The main sources of funding are retained earnings, debt capital, and equity capital. Companies use retained earnings from business operations to expand or distribute dividends to their shareholders. Businesses raise funds by borrowing debt privately from a bank or by going public (issuing debt securities).

How do most entrepreneurs fund their business? ›

Income from another job: 27.6% Borrow from friends/family: 11.3% Bank loan: 11.2% Cash advance from credit cards: 9.0%

How do entrepreneurs get funding? ›

Service Startup: Self-funded, friends and family, business loans, government grants or loans. Direct-to-Consumer (DTC) Product Startup: Self-funded, friends and family, crowdfunding, accelerators, or seed funding (later in the journey).

How to attract investors and get funding for your startup business? ›

In this article, we will explore effective strategies to attract investors to your startup and increase your chances of securing funding.
  1. Understand an investor's mindset. ...
  2. Craft a compelling business plan. ...
  3. Build a strong team. ...
  4. Demonstrate market potential. ...
  5. Highlight key milestones. ...
  6. Leverage connections and networks.

Do you need investors to start a business? ›

According to Forbes, 77% of entrepreneurs use personal funds to finance startup projects. Self-financing your business can give you more control, allowing you to focus on your vision while minimizing costs. Additionally, you retain full ownership, which can help you maximize your future profits.

How to pay investors in small business? ›

First, you should always try to repay your investors pro rata. This means that you should repay each investor the same percentage of their original investment. Pro rata repayments are the simplest and most straightforward way to pay back investors, and they're usually the best option for startups.

How are investors paid back? ›

One of the most straightforward ways for companies to pay back their investors is through dividends. A dividend is the distribution of some of a company's profits to its shareholders, either in the form of cash or additional stock.

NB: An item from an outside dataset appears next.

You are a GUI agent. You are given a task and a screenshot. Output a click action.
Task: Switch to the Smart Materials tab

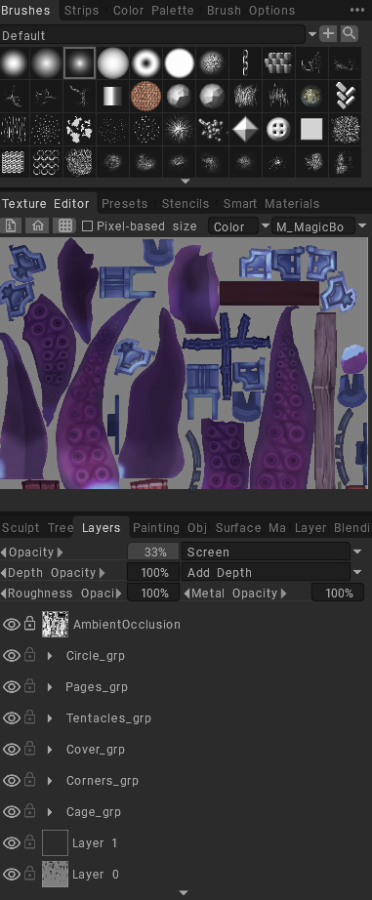pos(271,204)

How much funding do you need for a startup? ›

Raising money is a difficult process, but it is essential for launching a successful startup. A realistic goal for a startup is to raise between $500,000 and $1.5 million in its first stage. This funding will give the startup the resources it needs to build its product, grow its team, and scale its business.

How do startup investors get paid back? ›

Share Transfers. You can repay a loan by swapping the debt for equity shares, giving the investor a proportionate ownership of the business equal to their investment. Consider paying dividends to your stockholders. Dividends would be cash payments made to shareholders and would be paid from the company's net income.

Does the government give money to startups? ›

California state grants for California startups. California provides a variety of startup funding in the form of grants and loans to California-based businesses.

How do investors get paid from a startup? ›

Just like the public markets, startup investors make money by selling their shares in a company at a higher share price than they paid for them. Unlike the public markets, there aren't as many opportunities to frequently trade shares in private companies and startups.